One of biggest challenges facing Wu is housing.

Boston is facing a hollowing-out, driven by rapid gentrification as sleek new apartment buildings rise in neighborhoods that traditionally relied on three-story wooden homes to house a working and middle class

“We are working to throw everything we have at housing right now,” said Wu, who has pledged to revive rent control, outlawed by Massachusetts voters in 1994.

Hemmed in by neighboring communities and the Atlantic Ocean, Boston doesn't have many large open spaces for new housing. One of the last — a former industrial landscape rebranded as the Seaport District — has been filled with boxy glass-enclosed high rises.

Wu is eyeing three other parcels: a former horse track in the city’s East Boston neighborhood; a reconfiguration of Interstate 90 that could unlock land largely owned by Harvard; and an industrial area near the city’s South Boston neighborhood that had been eyed for a stadium during the city’s aborted bid for the 2024 Olympics.

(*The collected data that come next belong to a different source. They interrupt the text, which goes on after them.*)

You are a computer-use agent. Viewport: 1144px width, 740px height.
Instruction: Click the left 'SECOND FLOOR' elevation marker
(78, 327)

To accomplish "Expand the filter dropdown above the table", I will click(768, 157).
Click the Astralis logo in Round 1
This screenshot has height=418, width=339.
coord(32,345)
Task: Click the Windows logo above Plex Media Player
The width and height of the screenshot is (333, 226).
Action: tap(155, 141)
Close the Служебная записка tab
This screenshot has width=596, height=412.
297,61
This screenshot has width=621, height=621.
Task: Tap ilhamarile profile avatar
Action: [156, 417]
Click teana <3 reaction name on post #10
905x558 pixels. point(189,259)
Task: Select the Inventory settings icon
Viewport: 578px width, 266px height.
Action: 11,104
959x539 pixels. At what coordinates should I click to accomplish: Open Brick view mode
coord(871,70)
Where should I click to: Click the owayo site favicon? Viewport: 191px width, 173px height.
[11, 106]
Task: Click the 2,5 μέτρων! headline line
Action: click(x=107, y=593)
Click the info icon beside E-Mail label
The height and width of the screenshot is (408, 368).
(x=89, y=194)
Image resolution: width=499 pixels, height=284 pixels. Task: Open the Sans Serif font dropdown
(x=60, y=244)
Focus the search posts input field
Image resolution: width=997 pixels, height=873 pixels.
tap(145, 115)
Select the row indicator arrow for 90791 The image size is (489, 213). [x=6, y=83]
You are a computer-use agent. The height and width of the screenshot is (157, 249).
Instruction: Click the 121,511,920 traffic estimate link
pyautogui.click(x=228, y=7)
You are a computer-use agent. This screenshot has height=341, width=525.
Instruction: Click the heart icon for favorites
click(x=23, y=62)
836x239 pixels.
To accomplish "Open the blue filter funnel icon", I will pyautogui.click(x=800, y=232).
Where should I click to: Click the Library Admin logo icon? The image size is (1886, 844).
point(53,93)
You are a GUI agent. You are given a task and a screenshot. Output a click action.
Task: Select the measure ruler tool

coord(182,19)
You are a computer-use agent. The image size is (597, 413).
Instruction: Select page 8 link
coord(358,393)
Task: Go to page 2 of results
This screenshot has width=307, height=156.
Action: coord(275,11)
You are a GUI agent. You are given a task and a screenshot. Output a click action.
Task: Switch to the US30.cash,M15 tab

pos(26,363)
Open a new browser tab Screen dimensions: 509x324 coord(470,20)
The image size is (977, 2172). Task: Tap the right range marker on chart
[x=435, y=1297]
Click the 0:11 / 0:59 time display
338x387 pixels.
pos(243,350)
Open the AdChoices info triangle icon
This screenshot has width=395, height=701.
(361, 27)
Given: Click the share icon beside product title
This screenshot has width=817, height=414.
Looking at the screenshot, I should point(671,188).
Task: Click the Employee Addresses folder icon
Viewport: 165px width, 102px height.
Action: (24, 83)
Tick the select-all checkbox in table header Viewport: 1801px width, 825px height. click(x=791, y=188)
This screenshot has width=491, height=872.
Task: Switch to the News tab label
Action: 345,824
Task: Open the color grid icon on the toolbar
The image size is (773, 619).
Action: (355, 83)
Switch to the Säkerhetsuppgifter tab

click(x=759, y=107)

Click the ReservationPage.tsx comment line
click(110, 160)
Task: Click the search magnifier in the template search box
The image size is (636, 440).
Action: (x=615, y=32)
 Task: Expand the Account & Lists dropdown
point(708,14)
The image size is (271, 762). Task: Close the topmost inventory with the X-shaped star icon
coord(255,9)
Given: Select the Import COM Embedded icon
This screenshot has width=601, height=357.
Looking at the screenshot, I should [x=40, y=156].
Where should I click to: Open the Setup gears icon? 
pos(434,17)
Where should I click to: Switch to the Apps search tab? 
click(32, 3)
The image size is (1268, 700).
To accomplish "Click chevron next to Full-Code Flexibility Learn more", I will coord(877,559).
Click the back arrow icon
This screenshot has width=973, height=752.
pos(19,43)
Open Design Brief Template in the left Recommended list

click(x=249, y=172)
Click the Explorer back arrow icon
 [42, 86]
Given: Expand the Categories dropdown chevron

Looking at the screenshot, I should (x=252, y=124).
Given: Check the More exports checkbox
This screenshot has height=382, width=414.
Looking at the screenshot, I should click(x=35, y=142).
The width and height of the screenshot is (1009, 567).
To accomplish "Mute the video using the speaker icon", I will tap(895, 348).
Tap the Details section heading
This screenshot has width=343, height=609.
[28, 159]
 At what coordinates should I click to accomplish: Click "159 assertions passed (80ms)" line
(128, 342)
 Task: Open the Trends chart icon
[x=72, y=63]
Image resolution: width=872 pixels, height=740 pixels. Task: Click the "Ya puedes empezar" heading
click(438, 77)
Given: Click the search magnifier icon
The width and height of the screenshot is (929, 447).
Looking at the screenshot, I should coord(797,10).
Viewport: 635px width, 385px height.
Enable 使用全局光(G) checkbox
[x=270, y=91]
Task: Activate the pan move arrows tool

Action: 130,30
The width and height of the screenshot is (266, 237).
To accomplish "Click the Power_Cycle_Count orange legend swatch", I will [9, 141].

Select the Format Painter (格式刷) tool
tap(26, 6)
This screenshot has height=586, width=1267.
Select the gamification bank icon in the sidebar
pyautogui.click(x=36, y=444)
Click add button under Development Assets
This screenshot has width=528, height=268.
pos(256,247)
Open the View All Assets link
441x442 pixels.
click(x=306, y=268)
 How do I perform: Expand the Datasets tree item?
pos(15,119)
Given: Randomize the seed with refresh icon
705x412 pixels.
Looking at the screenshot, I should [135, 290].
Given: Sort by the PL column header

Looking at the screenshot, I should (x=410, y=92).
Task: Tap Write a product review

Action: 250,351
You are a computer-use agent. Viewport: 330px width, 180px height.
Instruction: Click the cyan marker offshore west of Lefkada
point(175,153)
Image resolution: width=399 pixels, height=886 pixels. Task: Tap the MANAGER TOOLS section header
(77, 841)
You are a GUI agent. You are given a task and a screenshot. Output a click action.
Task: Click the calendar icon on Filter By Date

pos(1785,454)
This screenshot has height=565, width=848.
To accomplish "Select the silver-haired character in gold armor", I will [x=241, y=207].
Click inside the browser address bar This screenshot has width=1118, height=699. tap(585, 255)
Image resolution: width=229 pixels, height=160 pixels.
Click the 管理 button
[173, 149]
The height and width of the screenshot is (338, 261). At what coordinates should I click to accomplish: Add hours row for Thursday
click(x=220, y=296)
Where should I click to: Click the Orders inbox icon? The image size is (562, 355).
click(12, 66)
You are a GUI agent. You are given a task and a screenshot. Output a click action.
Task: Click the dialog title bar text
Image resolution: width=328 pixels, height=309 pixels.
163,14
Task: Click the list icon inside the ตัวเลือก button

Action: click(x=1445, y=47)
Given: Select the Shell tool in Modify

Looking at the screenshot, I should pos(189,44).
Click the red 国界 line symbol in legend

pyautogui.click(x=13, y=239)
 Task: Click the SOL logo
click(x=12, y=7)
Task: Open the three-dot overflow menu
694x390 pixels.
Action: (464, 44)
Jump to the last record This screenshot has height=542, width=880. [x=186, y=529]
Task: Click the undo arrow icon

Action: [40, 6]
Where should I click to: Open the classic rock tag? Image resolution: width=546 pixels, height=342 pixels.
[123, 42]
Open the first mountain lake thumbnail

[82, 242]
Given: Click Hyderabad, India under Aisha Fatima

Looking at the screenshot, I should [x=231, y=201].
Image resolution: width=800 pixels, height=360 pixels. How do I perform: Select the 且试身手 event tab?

During the campaign, Wu also promised a free public transit system.

The city has put a down payment on that pledge with three free bus lines serving primarily riders of color and lower income neighborhoods. The city is picking up the tab — $8 million in federal pandemic relief funds — for the next two years.

“Bus service is the most cost efficient and the most equitable place to start, because that is where we see some of the largest gaps in rider experience,” Wu said, noting that Black riders spend 64 more hours per year sitting on buses in Boston compared to white riders.

Expanding the fare-free push to other bus lines and the subway system would likely require action by state lawmakers, the governor and the Massachusetts Bay Transportation Authority, which oversees the public transit system. Republican Gov. Charlie Baker has panned the idea.

Wu said she’s hoping to change what it means to be mayor of the nearly 400-year-old city — and maybe change the way the rest of the country sees Boston while she's at it.

“I made a promise to myself early on that I would be proud of who I was in politics long after I got out of politics,” Wu said. “I was anxious at first that being in this role would mean having to change my family’s life in different ways. But politics doesn’t have to be how we see it now. Politics is what we make of it."

“I hope that, in leaning into who I am — a mom with two young kids, someone who didn’t grow up in the city, raised by parents who didn’t grow up in this country — that I expand the definition of what leadership looks like," she said.